**Stored records:**

· · · ·

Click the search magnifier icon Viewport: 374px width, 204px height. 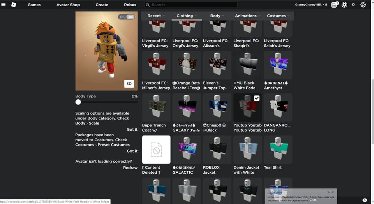148,5
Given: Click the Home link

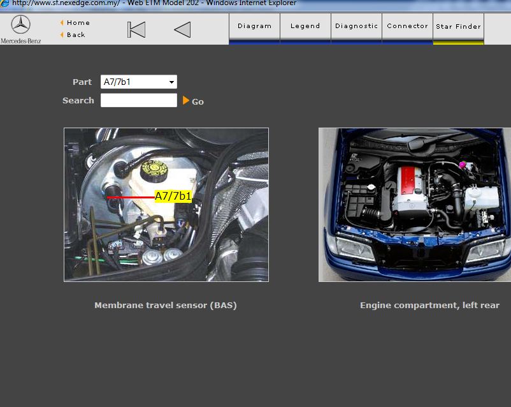Looking at the screenshot, I should [78, 23].
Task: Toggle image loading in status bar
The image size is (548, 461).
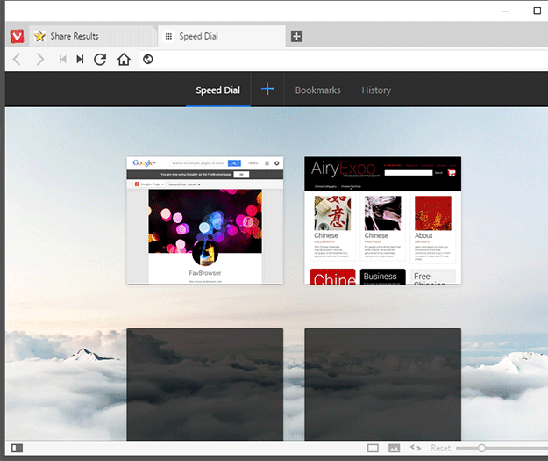Action: click(395, 448)
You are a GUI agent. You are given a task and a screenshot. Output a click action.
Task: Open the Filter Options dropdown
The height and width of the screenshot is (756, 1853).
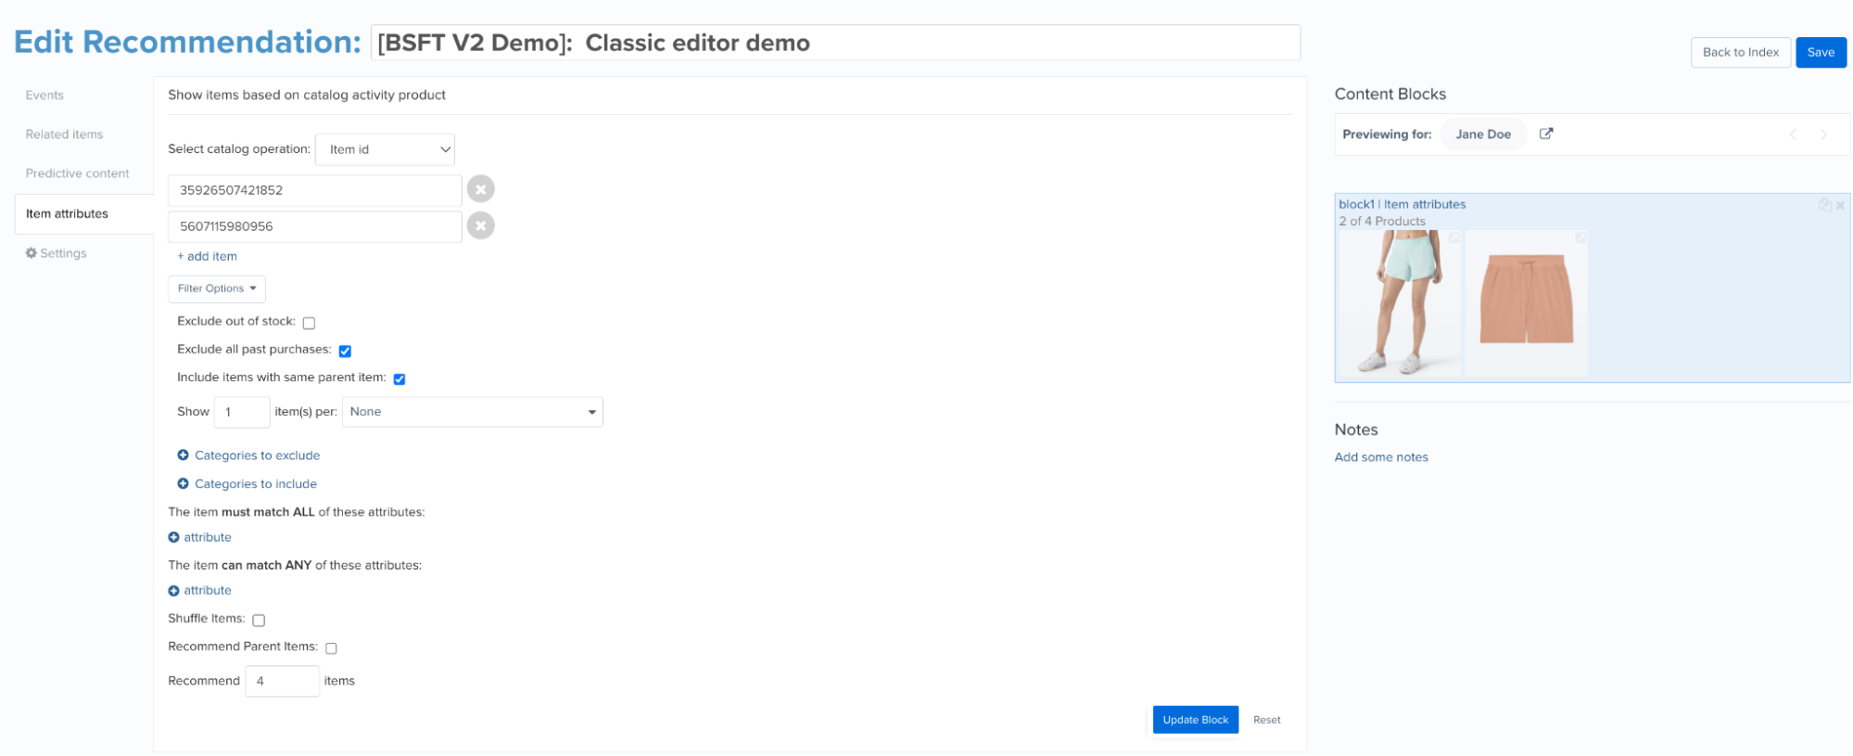tap(217, 288)
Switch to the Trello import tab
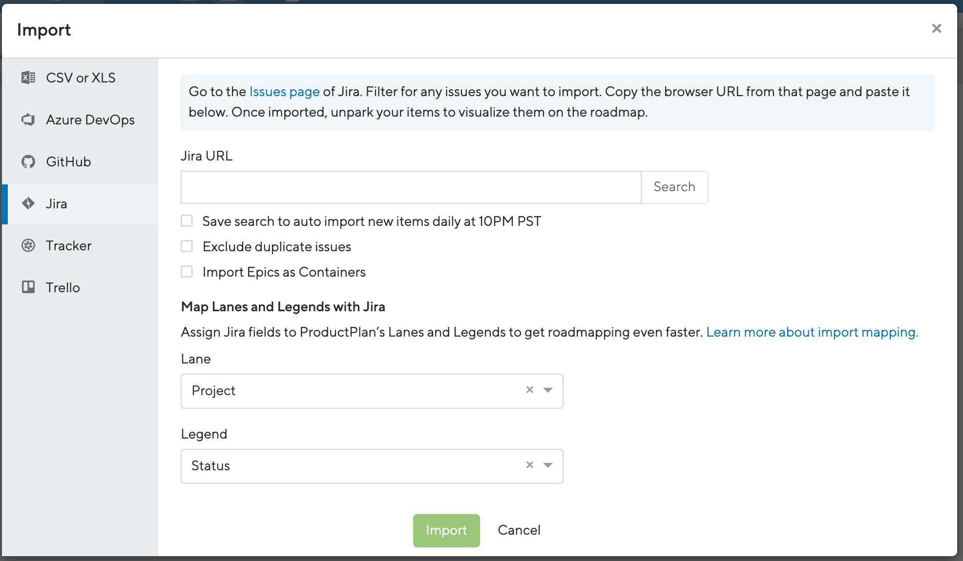 [x=80, y=287]
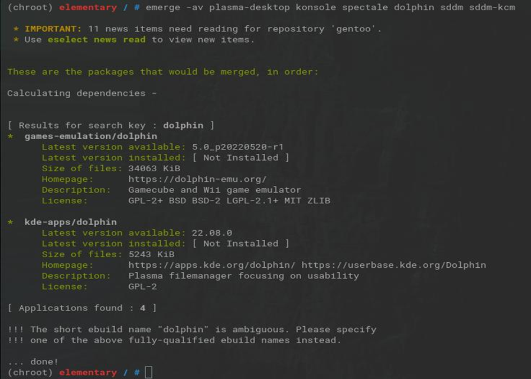Select version 5.0_p20220520-r1 text

pos(238,147)
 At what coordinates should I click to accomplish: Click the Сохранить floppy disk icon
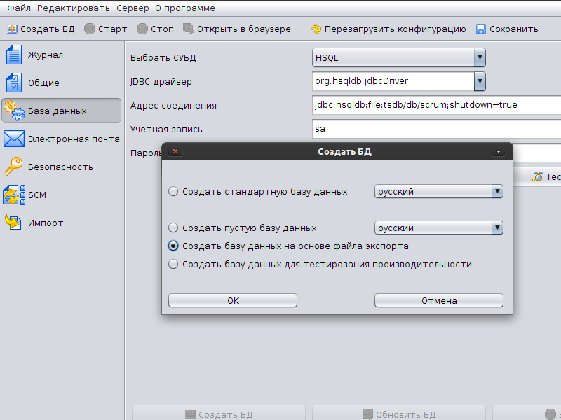(x=481, y=29)
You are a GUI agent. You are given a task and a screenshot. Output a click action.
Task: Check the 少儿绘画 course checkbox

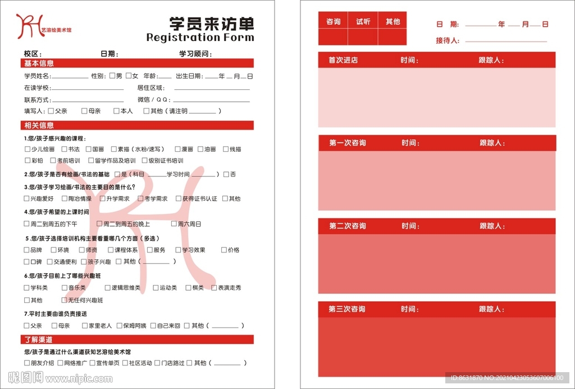26,150
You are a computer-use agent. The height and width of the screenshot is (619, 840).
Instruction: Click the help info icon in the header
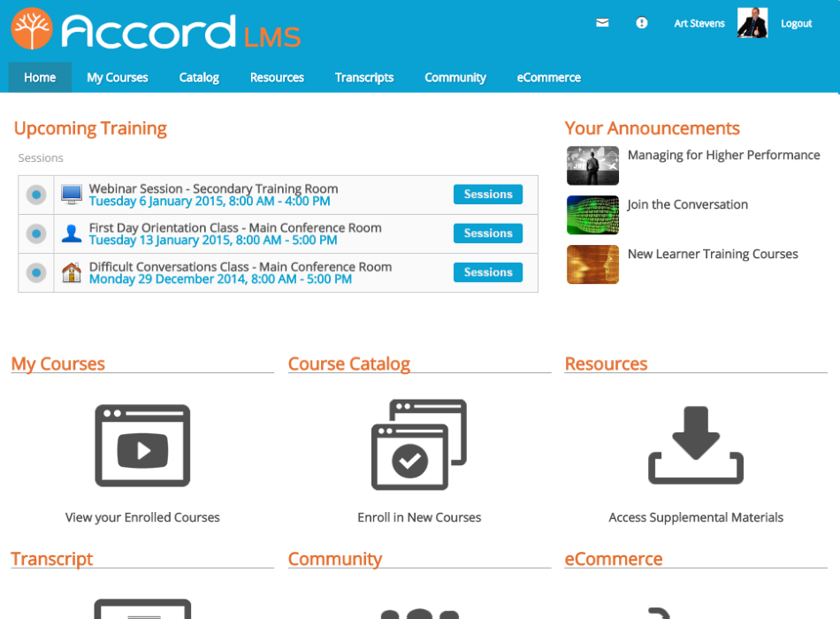pyautogui.click(x=641, y=23)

· · · ·

**Action item:** Every line from the one with "The height and width of the screenshot is (756, 1853)." through the last line of the data must be copied exactly. Leave the pictures out.

**Task output:**
The height and width of the screenshot is (756, 1853).
tap(217, 288)
Switch to the Trello import tab
 [x=80, y=287]
Select version 5.0_p20220520-r1 text

pos(238,147)
 At what coordinates should I click to accomplish: Click the Сохранить floppy disk icon
(x=481, y=29)
You are a GUI agent. You are given a task and a screenshot. Output a click action.
Task: Check the 少儿绘画 course checkbox

26,150
You are a computer-use agent. The height and width of the screenshot is (619, 840).
Instruction: Click the help info icon in the header
pyautogui.click(x=641, y=23)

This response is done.